Een gespannen stilte vulde de kamer.
“Dylan, neem je taak op als verantwoordelijke van de dienst! Bel me niet voor elk onbenullig detail. Zorg ervoor dat je je mensen zelf onder controle hebt. En jij,” – hij wendde zich tot Avery – “hou maar op met je zogenaamde grappen en laat die wat-kan-mij-het-schelen houding varen, en doe maar gewoon alsof het je wél iets kan schelen, want ik weet dat dat zo is.” Hij staarde haar lange tijd aan. “Dylan en ik hebben uren op een telefoontje van jullie gewacht. Wil je je radio uitschakelen? Wil je geen telefoons beantwoorden? Misschien kun je dan beter nadenken? Prima, doe je best. Maar wanneer een leidinggevende je opbelt, dan bel je hem terug. Als dit nog eens gebeurt, dan haal ik je van de zaak. Begrepen?”
Avery knikte onderdanig. “Begrepen,” zei ze.
“Ik snap het,” zei Dylan en hij knikte.
“Prima,” zei O’Malley. Hij richtte zich op en glimlachte. “Ik had dit eigenlijk al veel eerder moeten doen, maar nu lijkt me wel een geschikt ogenblik. Avery, ik stel je graag voor aan Dylan Connelly, een gescheiden vader van twee kinderen. Zijn vrouw verliet hem twee jaar geleden omdat hij nooit thuis was en te veel dronk. Ze hebben een nieuw leven in Maine opgebouwd en hij ziet zijn kinderen nooit, dus daarom is hij de hele tijd zo chagrijnig.”
Dylan verstijfde en stond op het punt iets te zeggen, maar zweeg.
“En Dylan, dit is Avery Black, voormalig strafpleiter die het helemaal verneukt heeft en een van de gevaarlijkste seriemoordenaars weer de straten van Boston in heeft laten gaan, een man die opnieuw heeft gemoord en haar hele leven heeft verwoest.

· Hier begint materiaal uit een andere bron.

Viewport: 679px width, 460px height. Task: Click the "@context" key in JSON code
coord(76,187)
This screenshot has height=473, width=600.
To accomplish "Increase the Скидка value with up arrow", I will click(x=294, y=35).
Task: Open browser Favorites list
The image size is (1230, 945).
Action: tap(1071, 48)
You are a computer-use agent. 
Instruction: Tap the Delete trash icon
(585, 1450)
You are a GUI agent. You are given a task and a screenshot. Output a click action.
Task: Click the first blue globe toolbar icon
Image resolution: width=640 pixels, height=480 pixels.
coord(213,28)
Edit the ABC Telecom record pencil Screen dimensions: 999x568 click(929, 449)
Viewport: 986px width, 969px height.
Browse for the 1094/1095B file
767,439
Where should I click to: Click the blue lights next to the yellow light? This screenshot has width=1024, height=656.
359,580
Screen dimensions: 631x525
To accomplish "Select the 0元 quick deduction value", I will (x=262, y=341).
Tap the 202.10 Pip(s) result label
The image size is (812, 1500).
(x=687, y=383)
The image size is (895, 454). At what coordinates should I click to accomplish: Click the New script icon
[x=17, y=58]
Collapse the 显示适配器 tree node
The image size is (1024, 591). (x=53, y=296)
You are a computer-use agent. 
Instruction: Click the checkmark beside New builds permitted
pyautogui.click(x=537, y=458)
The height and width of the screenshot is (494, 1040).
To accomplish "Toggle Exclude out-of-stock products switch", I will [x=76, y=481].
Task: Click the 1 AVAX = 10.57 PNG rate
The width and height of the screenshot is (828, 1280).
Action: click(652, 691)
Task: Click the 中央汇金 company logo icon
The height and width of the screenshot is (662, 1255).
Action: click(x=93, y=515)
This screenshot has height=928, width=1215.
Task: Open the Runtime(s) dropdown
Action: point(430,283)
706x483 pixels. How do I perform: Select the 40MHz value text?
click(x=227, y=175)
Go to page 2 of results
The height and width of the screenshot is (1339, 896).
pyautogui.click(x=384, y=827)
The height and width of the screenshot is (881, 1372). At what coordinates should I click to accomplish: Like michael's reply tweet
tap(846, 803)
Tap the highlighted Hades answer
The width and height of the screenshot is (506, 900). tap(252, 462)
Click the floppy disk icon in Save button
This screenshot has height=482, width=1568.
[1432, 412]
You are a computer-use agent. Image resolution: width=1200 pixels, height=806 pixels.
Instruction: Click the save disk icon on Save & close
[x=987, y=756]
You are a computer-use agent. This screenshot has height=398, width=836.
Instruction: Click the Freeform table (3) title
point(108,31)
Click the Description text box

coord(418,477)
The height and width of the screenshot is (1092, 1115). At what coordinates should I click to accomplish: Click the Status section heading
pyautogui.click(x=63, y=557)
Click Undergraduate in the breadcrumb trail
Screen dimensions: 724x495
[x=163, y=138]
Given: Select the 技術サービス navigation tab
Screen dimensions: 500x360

Ze verloor een miljoenendeal, heeft een ex-man en een kind dat haar nauwelijks nog wil zien. En net zoals jij verdringt ze haar verdriet door hard te werken en te veel alcohol te drinken. Zien jullie nu in dat jullie eigenlijk meer op elkaar lijken dan jullie denken?” Plotseling werd hij weer ernstig. “Stel me niet nog een keer teleur of ik haal jullie allebei van de zaak.”